In quantum deep learning (or just quantum machine learning) we can construct quantum analogs of e.g. a restricted Boltzmann machine, but with the spins represented by qubits rather than classical bits.
It may be that quantum deep learning networks have advantages over classical ones; for example they might be easier to train for some purposes. But we don’t really know — it’s another opportunity to try it and see how well it works. One possible reason for being hopeful about the potential of quantum machine learning rests on the concept known as QRAM — quantum random access memory.
QRAM can represent a large amount of classical data very succinctly, encoding a vector with_N_ components in just log N qubits. Even with QRAM though, we have to take into account the costs of encoding the input into QRAM in the first place.
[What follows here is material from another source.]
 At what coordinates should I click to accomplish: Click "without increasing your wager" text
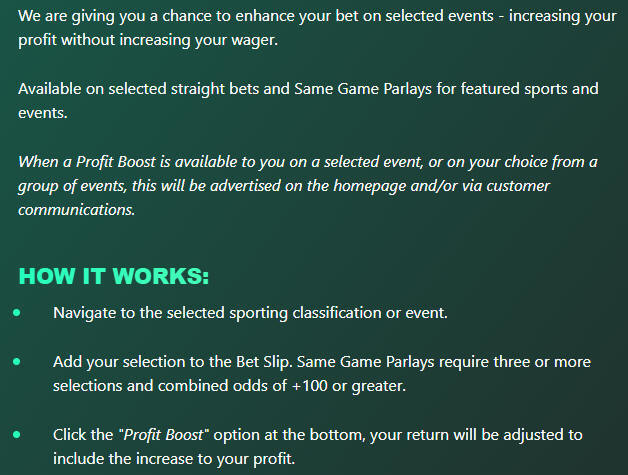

Moreover, when reading the results we can recover only log N classical bits (not N) from a single shot measurement of log N qubits.
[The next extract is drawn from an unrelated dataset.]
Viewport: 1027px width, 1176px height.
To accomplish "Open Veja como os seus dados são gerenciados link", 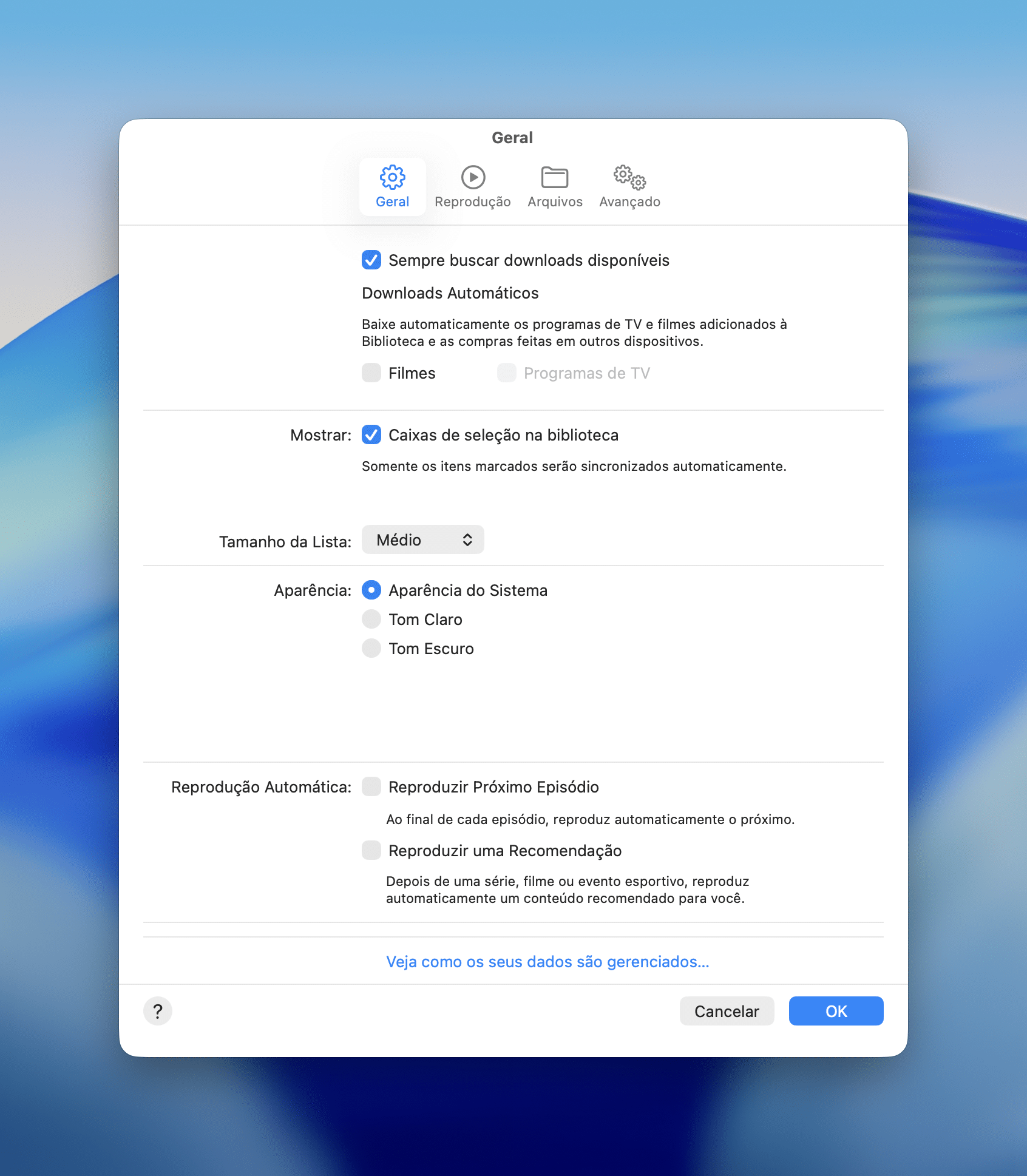I will (547, 962).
Thus quantum deep learning has most advantage in scenarios where both the input and output are quantum states. “… quantum deep learning networks might be very well suited for quantum tasks, but for applications of deep learning that are widely pursued today it is unclear why quantum networks would have an advantage.”
QRAM also helps with matrix inversion, where the HHL algorithm gives an exponential quantum speedup, running in time O(log N). Once again, we have to pay encoding costs though if applying it to classical data.
We do have good reason to believe this quantum matrix inversion algorithm is powerful, because it solves what we call a BQP-complete problem. That is, any problem that can be solved efficiently with a quantum computer can be encoded as an instance of this matrix inversion problem.
Unfortunately, HHL is not likely to be feasible in the NISQ era, “the algorithm is probably just too expensive to be executed successfully by a quantum computer which doesn’t use error correction.”
A quantum algorithm has been proposed which gives an exponential speedup over the best currently known classical algorithm for the task of making high-value recommendations.
The goal is to recommend a product to a customer that the customer will probably like, based on limited knowledge of the preferences of that customer and other customers.
Whereas the classical algorithm attempts to reconstruct the full recommendation matrix, the quantum one samples efficiently from a low-rank approximation to the preference matrix.
This is a significant quantum speedup for a real-world application of machine learning, encouraging the hope that other such speedups will be discovered. However, we don’t currently have a convincing theoretical argument indicating that the task performed by quantum recommendation systems (returning a high-quality recommendation in polylog(mn) time) is impossible classically.
Alas, the algorithm is also probably too costly to be convincingly validated in the NISQ era.
Semidefinite programming is the task of optimising a linear function subject to matrix inequality constraints. Convex optimization problems of this type have widespread applications. “A recently discovered quantum algorithm finds an approximate solutions to the problem in time polylog(N), an exponential speedup.”
The good news: a quantum solver for semidefinite programs might be within reach of NISQ technology!
Finally, quantum computers should be really good for running quantum simulations! We can get started in the NISQ era, but the most exciting discoveries are perhaps beyond it. The theory of classical chaos advanced rapidly once we could simulate chaotic dynamical systems. Quantum simulation may promote similar advances in our understanding of quantum chaos.
Valuable insights might already be gleaned using noisy devices with of order 100 qubits.
The last word
Quantum technology is rife with exhilarating opportunities, and surely many rousing surprises lie ahead. But the challenges we face are still formidable. All quantumists should appreciate that our field can fulfill its potential only through sustained, inspired effort over decades. If we pay that price, the ultimate rewards will more than vindicate our efforts.